[PROBLEM REQUIREMENTS] Without changing a single word, set down all of the records.
'''
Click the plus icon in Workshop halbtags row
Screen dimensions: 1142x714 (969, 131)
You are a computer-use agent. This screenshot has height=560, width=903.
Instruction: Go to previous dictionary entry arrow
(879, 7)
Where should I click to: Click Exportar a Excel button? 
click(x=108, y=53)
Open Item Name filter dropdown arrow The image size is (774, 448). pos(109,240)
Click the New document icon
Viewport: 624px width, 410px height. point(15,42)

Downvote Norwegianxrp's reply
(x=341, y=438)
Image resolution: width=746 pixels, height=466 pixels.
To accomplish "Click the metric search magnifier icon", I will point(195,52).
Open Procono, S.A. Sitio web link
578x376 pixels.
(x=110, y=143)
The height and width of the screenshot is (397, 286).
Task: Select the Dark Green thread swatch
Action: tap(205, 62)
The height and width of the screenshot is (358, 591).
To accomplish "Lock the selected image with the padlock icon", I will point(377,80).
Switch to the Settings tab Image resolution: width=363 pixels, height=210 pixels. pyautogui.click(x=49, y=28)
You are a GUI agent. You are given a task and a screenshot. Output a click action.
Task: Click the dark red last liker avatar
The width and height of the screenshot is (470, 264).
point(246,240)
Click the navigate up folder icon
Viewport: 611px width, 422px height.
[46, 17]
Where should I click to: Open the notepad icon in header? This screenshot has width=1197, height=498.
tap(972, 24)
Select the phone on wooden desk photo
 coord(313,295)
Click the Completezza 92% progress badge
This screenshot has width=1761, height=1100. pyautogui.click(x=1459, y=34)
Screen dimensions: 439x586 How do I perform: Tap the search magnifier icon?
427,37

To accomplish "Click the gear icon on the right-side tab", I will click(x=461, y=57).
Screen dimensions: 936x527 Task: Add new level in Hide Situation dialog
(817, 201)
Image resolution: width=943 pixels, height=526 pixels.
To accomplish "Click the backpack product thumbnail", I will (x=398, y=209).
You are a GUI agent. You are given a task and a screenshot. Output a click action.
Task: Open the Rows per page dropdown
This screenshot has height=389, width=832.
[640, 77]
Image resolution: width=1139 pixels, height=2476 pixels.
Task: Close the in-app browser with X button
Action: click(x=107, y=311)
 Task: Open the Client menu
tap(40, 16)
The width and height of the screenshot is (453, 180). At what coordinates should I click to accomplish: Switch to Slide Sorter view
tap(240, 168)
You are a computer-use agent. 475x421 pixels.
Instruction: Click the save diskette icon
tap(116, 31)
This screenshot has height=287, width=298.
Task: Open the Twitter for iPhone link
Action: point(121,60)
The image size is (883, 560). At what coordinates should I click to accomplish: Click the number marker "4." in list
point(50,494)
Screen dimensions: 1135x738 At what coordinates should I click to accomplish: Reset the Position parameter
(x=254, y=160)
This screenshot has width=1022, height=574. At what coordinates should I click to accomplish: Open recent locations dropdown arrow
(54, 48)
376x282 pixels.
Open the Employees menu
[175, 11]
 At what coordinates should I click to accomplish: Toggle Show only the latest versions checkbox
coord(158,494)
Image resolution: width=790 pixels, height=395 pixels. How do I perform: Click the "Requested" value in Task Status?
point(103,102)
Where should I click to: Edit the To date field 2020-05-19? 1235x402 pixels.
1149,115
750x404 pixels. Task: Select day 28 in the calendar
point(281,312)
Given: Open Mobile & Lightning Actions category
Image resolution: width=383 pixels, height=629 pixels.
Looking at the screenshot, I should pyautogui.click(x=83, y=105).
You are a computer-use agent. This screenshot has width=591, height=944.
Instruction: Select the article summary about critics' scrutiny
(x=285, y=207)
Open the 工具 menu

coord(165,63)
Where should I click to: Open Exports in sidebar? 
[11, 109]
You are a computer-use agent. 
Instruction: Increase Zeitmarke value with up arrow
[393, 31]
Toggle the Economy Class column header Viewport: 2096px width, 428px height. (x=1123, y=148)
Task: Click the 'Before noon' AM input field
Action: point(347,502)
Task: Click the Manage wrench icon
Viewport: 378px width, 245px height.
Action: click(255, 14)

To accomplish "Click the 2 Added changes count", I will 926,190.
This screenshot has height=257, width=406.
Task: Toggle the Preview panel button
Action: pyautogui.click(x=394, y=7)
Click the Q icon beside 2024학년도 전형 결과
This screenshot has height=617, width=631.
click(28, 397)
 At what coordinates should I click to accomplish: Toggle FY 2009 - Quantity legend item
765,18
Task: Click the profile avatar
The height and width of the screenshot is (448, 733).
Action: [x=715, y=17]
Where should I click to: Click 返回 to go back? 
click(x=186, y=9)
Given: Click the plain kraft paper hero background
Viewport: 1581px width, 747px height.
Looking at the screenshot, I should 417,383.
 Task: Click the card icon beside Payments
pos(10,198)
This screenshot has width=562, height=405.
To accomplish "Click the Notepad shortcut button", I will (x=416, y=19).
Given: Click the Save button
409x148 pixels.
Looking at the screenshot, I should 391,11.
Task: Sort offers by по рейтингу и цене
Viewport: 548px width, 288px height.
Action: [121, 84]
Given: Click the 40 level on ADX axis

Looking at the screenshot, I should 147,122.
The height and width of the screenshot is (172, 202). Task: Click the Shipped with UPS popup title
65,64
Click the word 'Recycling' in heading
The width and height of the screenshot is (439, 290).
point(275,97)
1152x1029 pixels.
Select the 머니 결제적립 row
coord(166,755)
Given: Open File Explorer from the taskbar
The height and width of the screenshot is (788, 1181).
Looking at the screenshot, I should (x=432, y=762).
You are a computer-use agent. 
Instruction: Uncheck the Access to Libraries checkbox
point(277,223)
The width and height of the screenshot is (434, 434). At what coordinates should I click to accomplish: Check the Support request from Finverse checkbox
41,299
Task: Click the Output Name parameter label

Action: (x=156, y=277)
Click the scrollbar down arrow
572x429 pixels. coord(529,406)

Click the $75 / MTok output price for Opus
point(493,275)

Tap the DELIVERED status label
'''
[RESPONSE TO THIS EXERCISE]
Click the plus icon in Workshop halbtags row
Screen dimensions: 1142x714 (969, 131)
You are a computer-use agent. This screenshot has height=560, width=903.
Instruction: Go to previous dictionary entry arrow
(879, 7)
Where should I click to: Click Exportar a Excel button? 
click(x=108, y=53)
Open Item Name filter dropdown arrow The image size is (774, 448). pos(109,240)
Click the New document icon
Viewport: 624px width, 410px height. point(15,42)

Downvote Norwegianxrp's reply
(x=341, y=438)
Image resolution: width=746 pixels, height=466 pixels.
To accomplish "Click the metric search magnifier icon", I will point(195,52).
Open Procono, S.A. Sitio web link
578x376 pixels.
(x=110, y=143)
The height and width of the screenshot is (397, 286).
Task: Select the Dark Green thread swatch
Action: tap(205, 62)
The height and width of the screenshot is (358, 591).
To accomplish "Lock the selected image with the padlock icon", I will point(377,80).
Switch to the Settings tab Image resolution: width=363 pixels, height=210 pixels. pyautogui.click(x=49, y=28)
You are a GUI agent. You are given a task and a screenshot. Output a click action.
Task: Click the dark red last liker avatar
The width and height of the screenshot is (470, 264).
point(246,240)
Click the navigate up folder icon
Viewport: 611px width, 422px height.
[46, 17]
Where should I click to: Open the notepad icon in header? This screenshot has width=1197, height=498.
tap(972, 24)
Select the phone on wooden desk photo
 coord(313,295)
Click the Completezza 92% progress badge
This screenshot has width=1761, height=1100. pyautogui.click(x=1459, y=34)
Screen dimensions: 439x586 How do I perform: Tap the search magnifier icon?
427,37

To accomplish "Click the gear icon on the right-side tab", I will click(x=461, y=57).
Screen dimensions: 936x527 Task: Add new level in Hide Situation dialog
(817, 201)
Image resolution: width=943 pixels, height=526 pixels.
To accomplish "Click the backpack product thumbnail", I will (x=398, y=209).
You are a GUI agent. You are given a task and a screenshot. Output a click action.
Task: Open the Rows per page dropdown
This screenshot has height=389, width=832.
[640, 77]
Image resolution: width=1139 pixels, height=2476 pixels.
Task: Close the in-app browser with X button
Action: click(x=107, y=311)
 Task: Open the Client menu
tap(40, 16)
The width and height of the screenshot is (453, 180). At what coordinates should I click to accomplish: Switch to Slide Sorter view
tap(240, 168)
You are a computer-use agent. 475x421 pixels.
Instruction: Click the save diskette icon
tap(116, 31)
This screenshot has height=287, width=298.
Task: Open the Twitter for iPhone link
Action: point(121,60)
The image size is (883, 560). At what coordinates should I click to accomplish: Click the number marker "4." in list
point(50,494)
Screen dimensions: 1135x738 At what coordinates should I click to accomplish: Reset the Position parameter
(x=254, y=160)
This screenshot has width=1022, height=574. At what coordinates should I click to accomplish: Open recent locations dropdown arrow
(54, 48)
376x282 pixels.
Open the Employees menu
[175, 11]
 At what coordinates should I click to accomplish: Toggle Show only the latest versions checkbox
coord(158,494)
Image resolution: width=790 pixels, height=395 pixels. How do I perform: Click the "Requested" value in Task Status?
point(103,102)
Where should I click to: Edit the To date field 2020-05-19? 1235x402 pixels.
1149,115
750x404 pixels. Task: Select day 28 in the calendar
point(281,312)
Given: Open Mobile & Lightning Actions category
Image resolution: width=383 pixels, height=629 pixels.
Looking at the screenshot, I should pyautogui.click(x=83, y=105).
You are a computer-use agent. This screenshot has width=591, height=944.
Instruction: Select the article summary about critics' scrutiny
(x=285, y=207)
Open the 工具 menu

coord(165,63)
Where should I click to: Open Exports in sidebar? 
[11, 109]
You are a computer-use agent. 
Instruction: Increase Zeitmarke value with up arrow
[393, 31]
Toggle the Economy Class column header Viewport: 2096px width, 428px height. (x=1123, y=148)
Task: Click the 'Before noon' AM input field
Action: point(347,502)
Task: Click the Manage wrench icon
Viewport: 378px width, 245px height.
Action: click(255, 14)

To accomplish "Click the 2 Added changes count", I will 926,190.
This screenshot has height=257, width=406.
Task: Toggle the Preview panel button
Action: pyautogui.click(x=394, y=7)
Click the Q icon beside 2024학년도 전형 결과
This screenshot has height=617, width=631.
click(28, 397)
 At what coordinates should I click to accomplish: Toggle FY 2009 - Quantity legend item
765,18
Task: Click the profile avatar
The height and width of the screenshot is (448, 733).
Action: [x=715, y=17]
Where should I click to: Click 返回 to go back? 
click(x=186, y=9)
Given: Click the plain kraft paper hero background
Viewport: 1581px width, 747px height.
Looking at the screenshot, I should 417,383.
 Task: Click the card icon beside Payments
pos(10,198)
This screenshot has width=562, height=405.
To accomplish "Click the Notepad shortcut button", I will (x=416, y=19).
Given: Click the Save button
409x148 pixels.
Looking at the screenshot, I should 391,11.
Task: Sort offers by по рейтингу и цене
Viewport: 548px width, 288px height.
Action: [121, 84]
Given: Click the 40 level on ADX axis

Looking at the screenshot, I should 147,122.
The height and width of the screenshot is (172, 202). Task: Click the Shipped with UPS popup title
65,64
Click the word 'Recycling' in heading
The width and height of the screenshot is (439, 290).
point(275,97)
1152x1029 pixels.
Select the 머니 결제적립 row
coord(166,755)
Given: Open File Explorer from the taskbar
The height and width of the screenshot is (788, 1181).
Looking at the screenshot, I should (x=432, y=762).
You are a computer-use agent. 
Instruction: Uncheck the Access to Libraries checkbox
point(277,223)
The width and height of the screenshot is (434, 434). At what coordinates should I click to accomplish: Check the Support request from Finverse checkbox
41,299
Task: Click the Output Name parameter label

Action: (x=156, y=277)
Click the scrollbar down arrow
572x429 pixels. coord(529,406)

Click the $75 / MTok output price for Opus
point(493,275)

Tap the DELIVERED status label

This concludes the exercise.